### Document excerpt
----------

He makes sure not to waste any of the pain he has experienced, using his story instead as the tip of the arrow he shoots straight into the darkness, and lighting up lives around the world.

The first place Dave turned his light back into is one no one would imagine. While he was still bleeding, before he had recovered from his injuries, Dave Roever turned around and offered his help to the people in Vietnam.

It was 1974. The country was still at war and “I was mutilated, horrible to look at – and I didn’t care” he says.

A SWCC Sailor forever, Dave straightens in his seat. His shoulders square. His eyes- even the one that isn’t real – seem to flash as he proclaims:

“I hadn’t finished my job in Vietnam, and I had something I had to do. I went there to bring liberty, peace, and freedom.”

The young Sailor who’d been carried out of Vietnam, away from the war this country was losing, returned a Victor and won that war in different ways. He was integral in building a cardiac care hospital, offering life-saving treatment to thousands of Vietnamese people over the years.

Today, Dave says, “We have a miracle in Vietnam,” with over 59,000 students registered in his online school of ministry.

When the M16 didn’t bring victory, Dave says, he went back with John 3:16, and claimed a different kind of victory – one that ensures the 59,000 lives lost and the countless lives impacted by this war are not for naught.

He’s been back several times since, building relationships and opening doors for Vietnam Veterans to find healing and closure on still-gaping emotional wounds.

----------

### Data shown
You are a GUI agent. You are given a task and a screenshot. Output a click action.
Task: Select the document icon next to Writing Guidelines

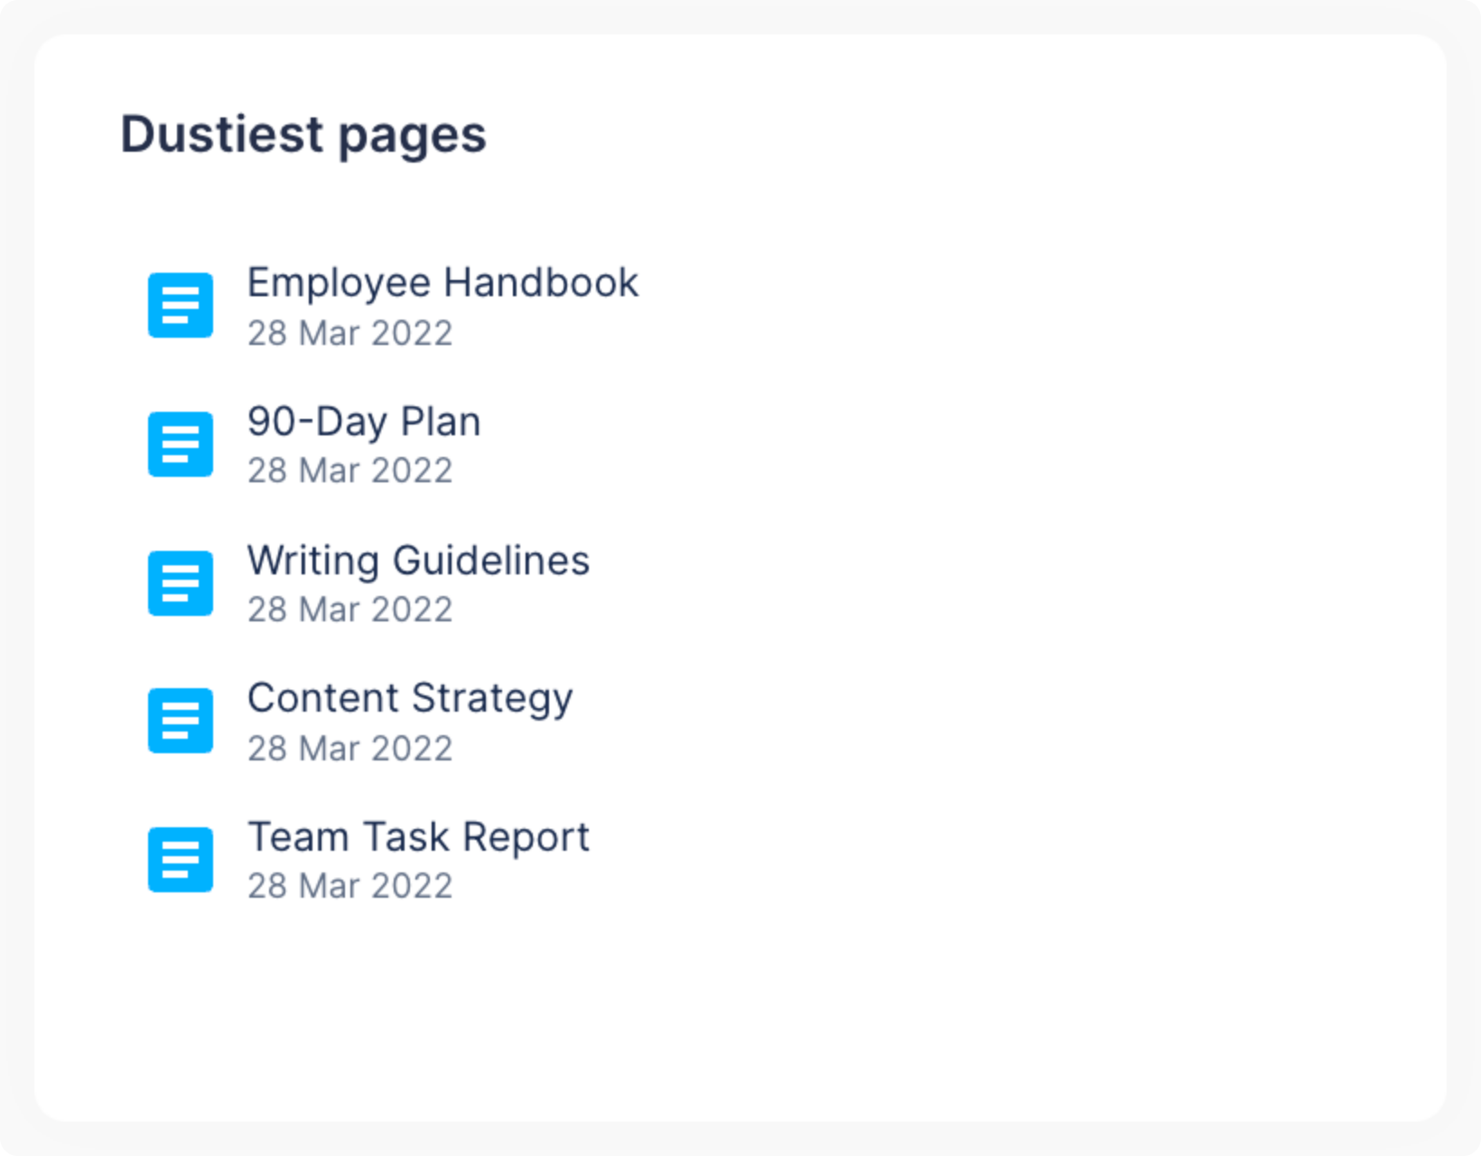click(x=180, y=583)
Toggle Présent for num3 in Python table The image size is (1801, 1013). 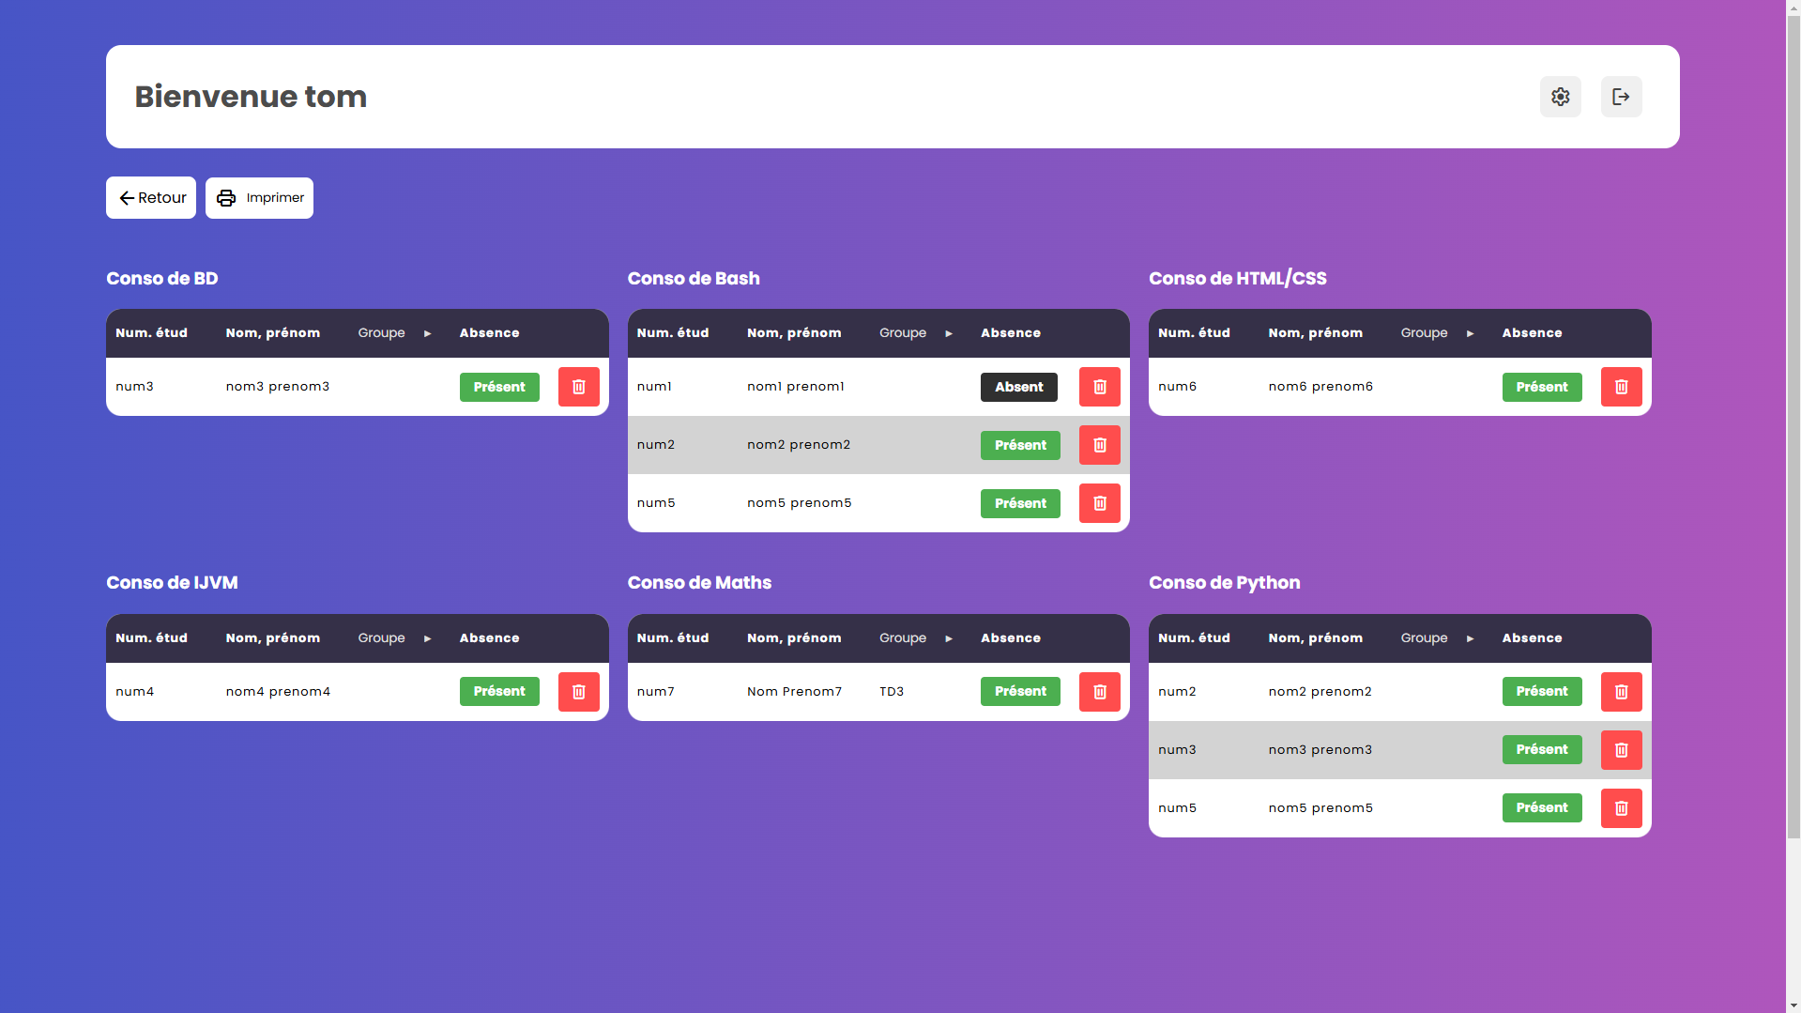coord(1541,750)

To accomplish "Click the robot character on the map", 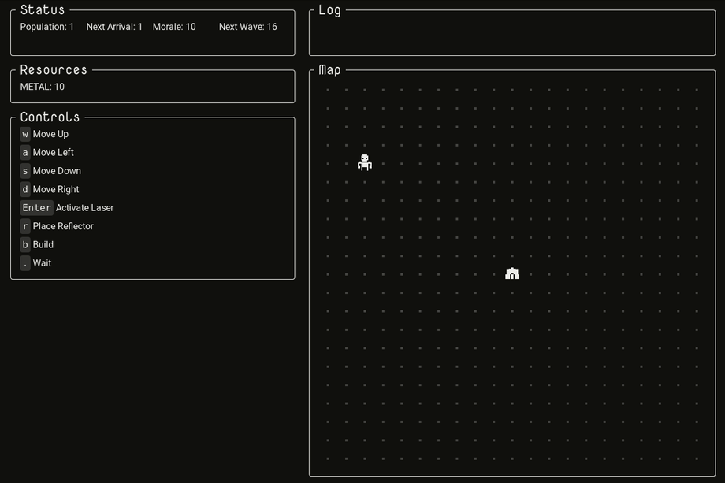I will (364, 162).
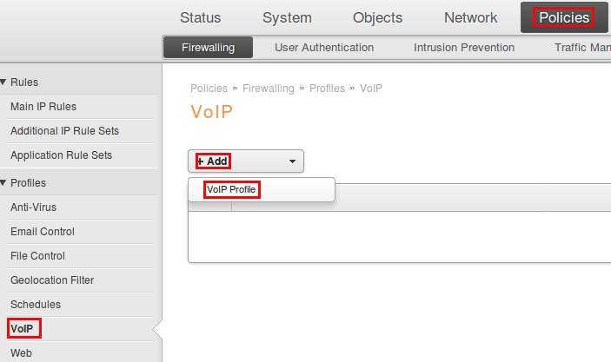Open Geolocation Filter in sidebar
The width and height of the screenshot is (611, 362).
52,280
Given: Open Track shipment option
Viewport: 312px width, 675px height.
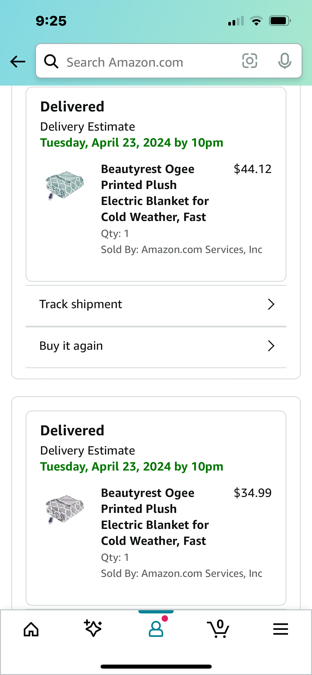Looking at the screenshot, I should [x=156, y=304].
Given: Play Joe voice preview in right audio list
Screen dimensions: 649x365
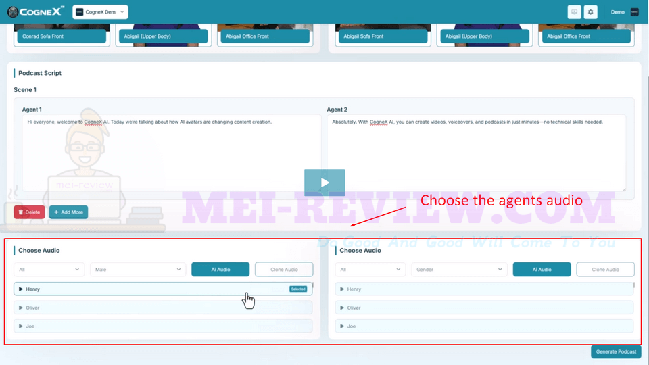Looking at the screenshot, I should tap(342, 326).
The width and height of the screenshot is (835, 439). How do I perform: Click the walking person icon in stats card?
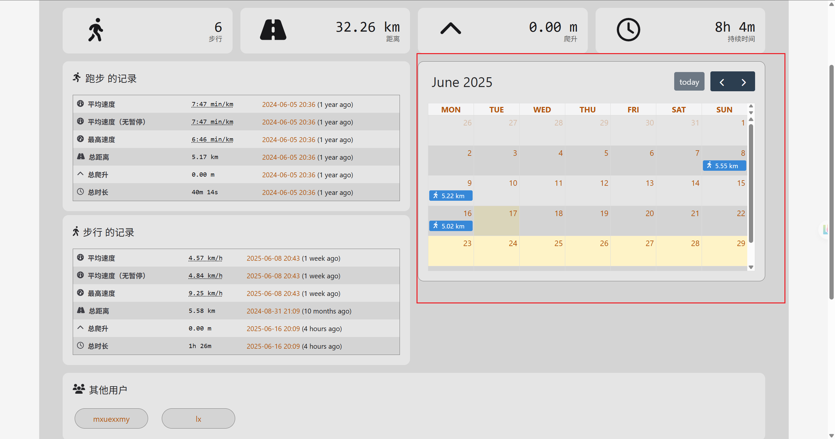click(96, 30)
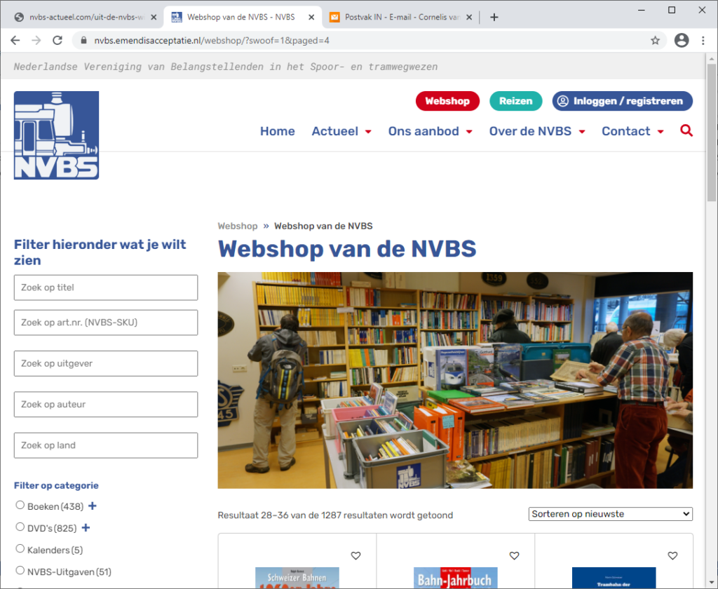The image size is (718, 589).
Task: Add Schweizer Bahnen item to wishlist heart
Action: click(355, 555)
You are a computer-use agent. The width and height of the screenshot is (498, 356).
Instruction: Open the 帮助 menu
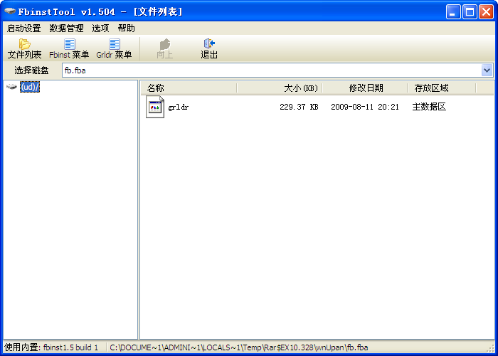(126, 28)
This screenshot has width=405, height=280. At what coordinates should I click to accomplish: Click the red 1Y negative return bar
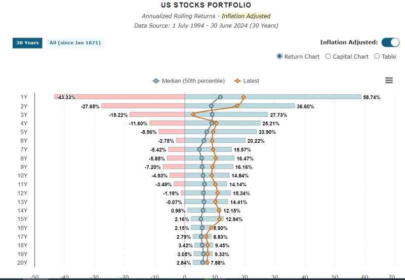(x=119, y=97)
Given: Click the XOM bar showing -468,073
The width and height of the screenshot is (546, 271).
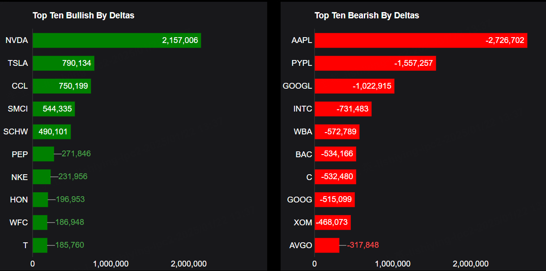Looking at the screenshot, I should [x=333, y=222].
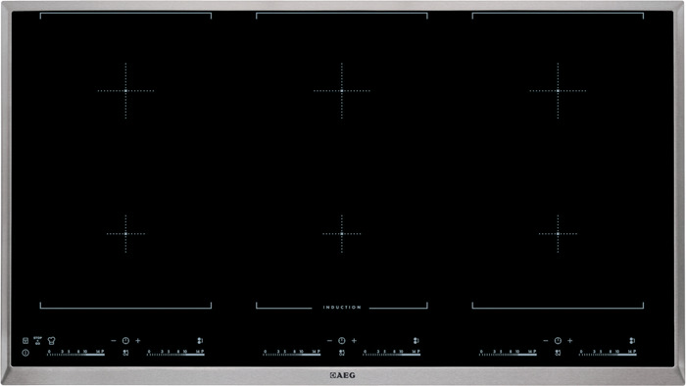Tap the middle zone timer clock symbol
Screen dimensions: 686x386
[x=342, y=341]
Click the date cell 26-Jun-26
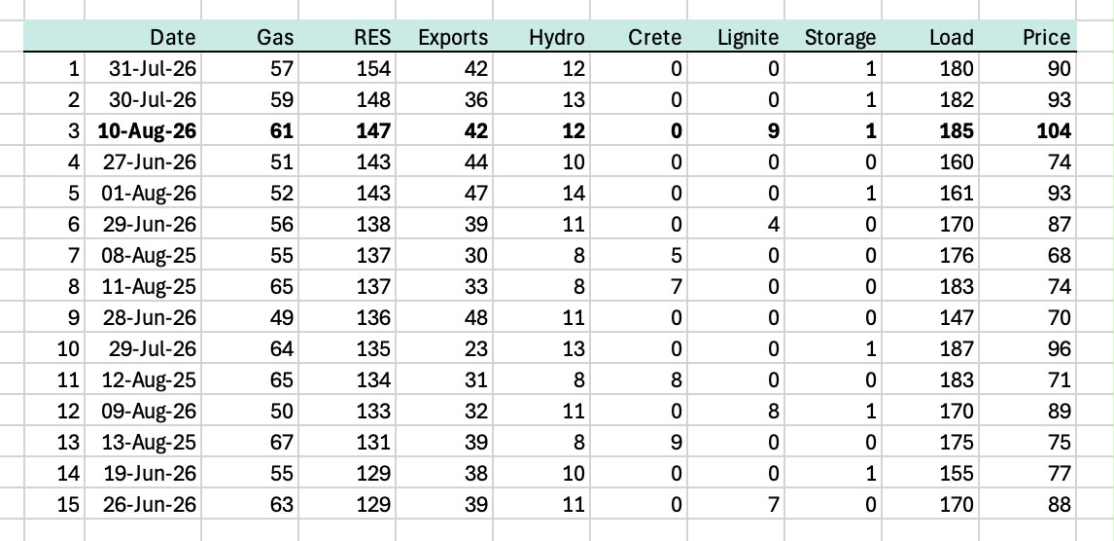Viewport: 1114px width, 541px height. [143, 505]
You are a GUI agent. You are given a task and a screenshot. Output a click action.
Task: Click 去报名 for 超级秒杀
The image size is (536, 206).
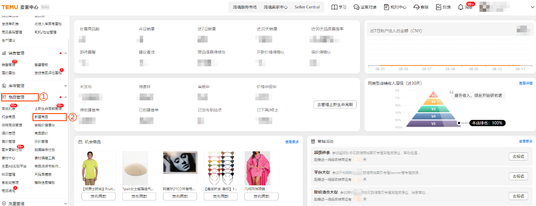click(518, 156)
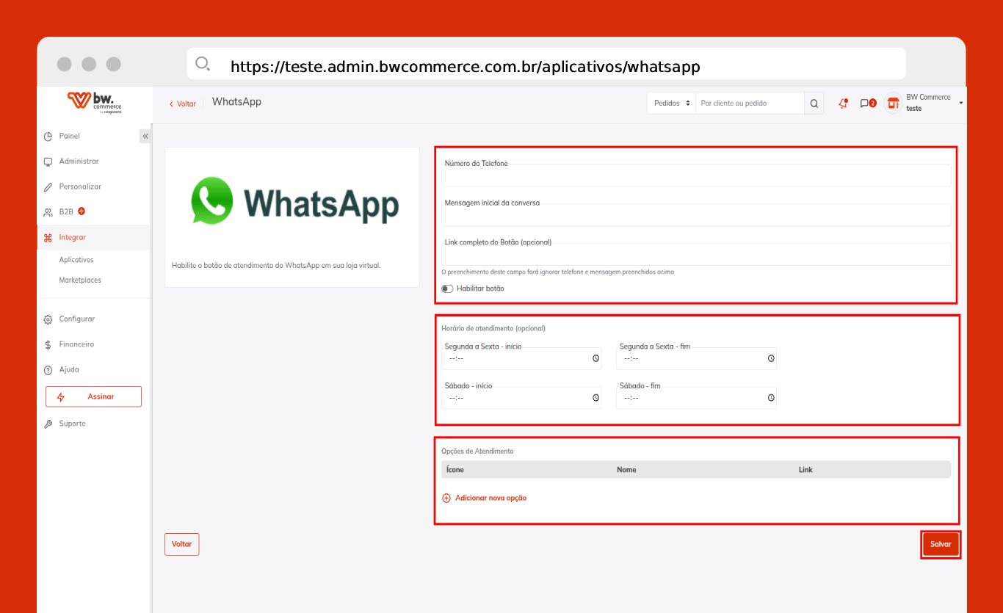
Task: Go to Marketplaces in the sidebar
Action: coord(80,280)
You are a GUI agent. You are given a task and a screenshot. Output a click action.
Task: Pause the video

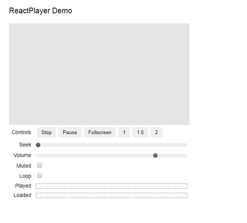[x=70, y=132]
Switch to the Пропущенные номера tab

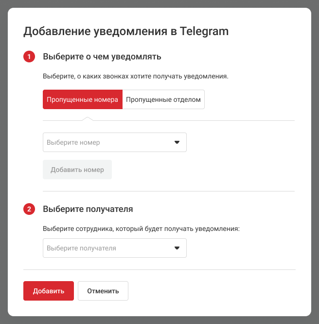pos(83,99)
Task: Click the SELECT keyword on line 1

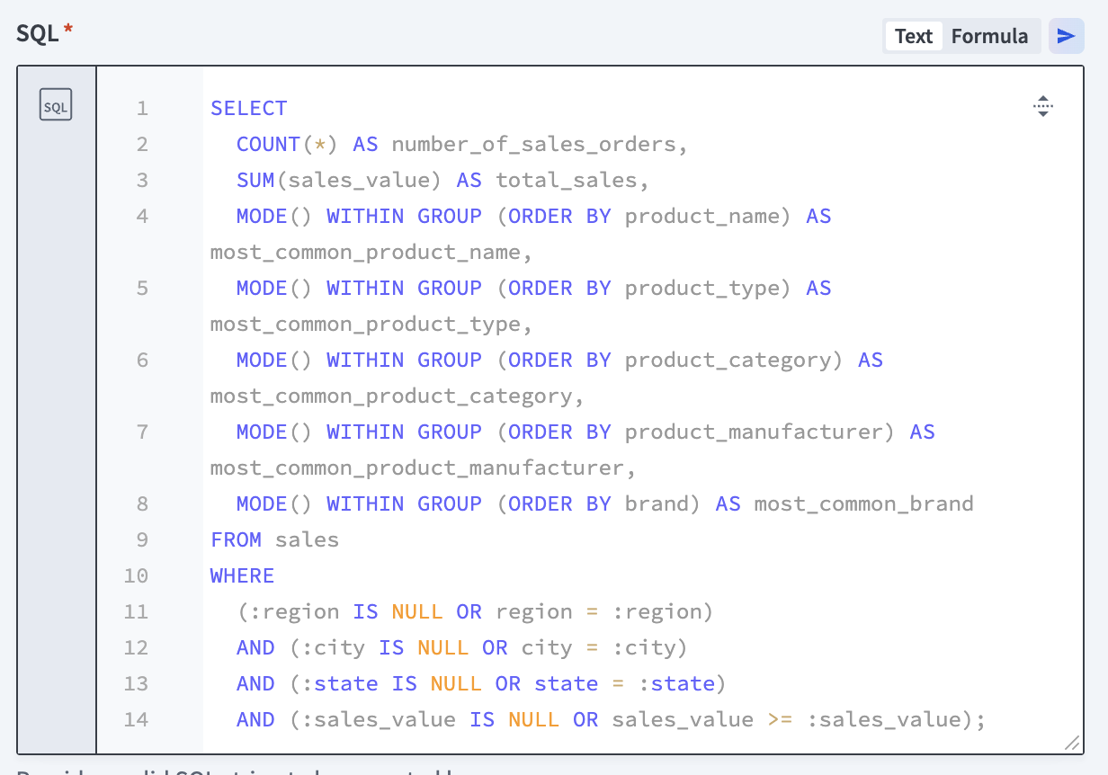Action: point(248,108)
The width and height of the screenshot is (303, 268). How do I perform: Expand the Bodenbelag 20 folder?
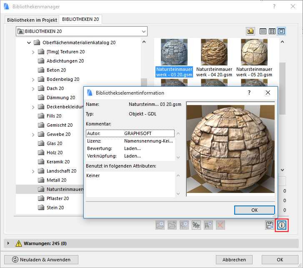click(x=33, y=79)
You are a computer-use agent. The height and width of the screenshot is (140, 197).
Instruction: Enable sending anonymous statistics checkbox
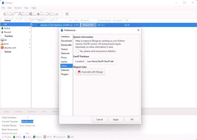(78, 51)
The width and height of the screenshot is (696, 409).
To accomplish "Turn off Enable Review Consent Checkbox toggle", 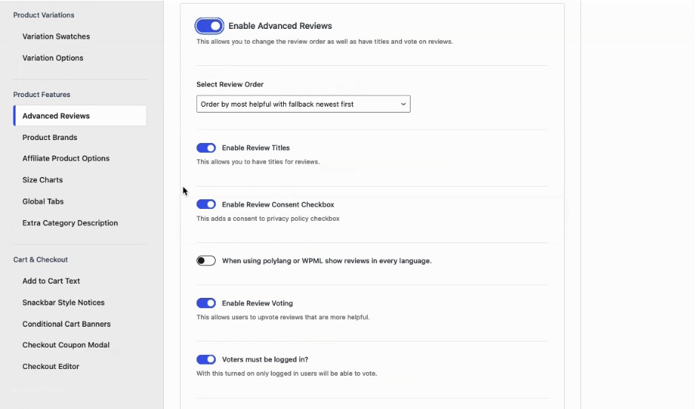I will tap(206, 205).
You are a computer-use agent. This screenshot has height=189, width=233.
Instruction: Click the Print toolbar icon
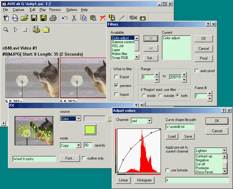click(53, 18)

----------

### How to complete this task
Summarize the passage about Dave Roever's return to Vietnam in two sentences.

### Answer to this problem
In 1974, while Vietnam was still at war and before he had recovered from his injuries, Dave Roever went back to offer help to its people, saying he had not finished his job there. He was integral in building a cardiac care hospital that has offered life-saving treatment to thousands of Vietnamese people, has over 59,000 students registered in his online school of ministry, and has returned several times to open doors for Vietnam Veterans to find healing and closure.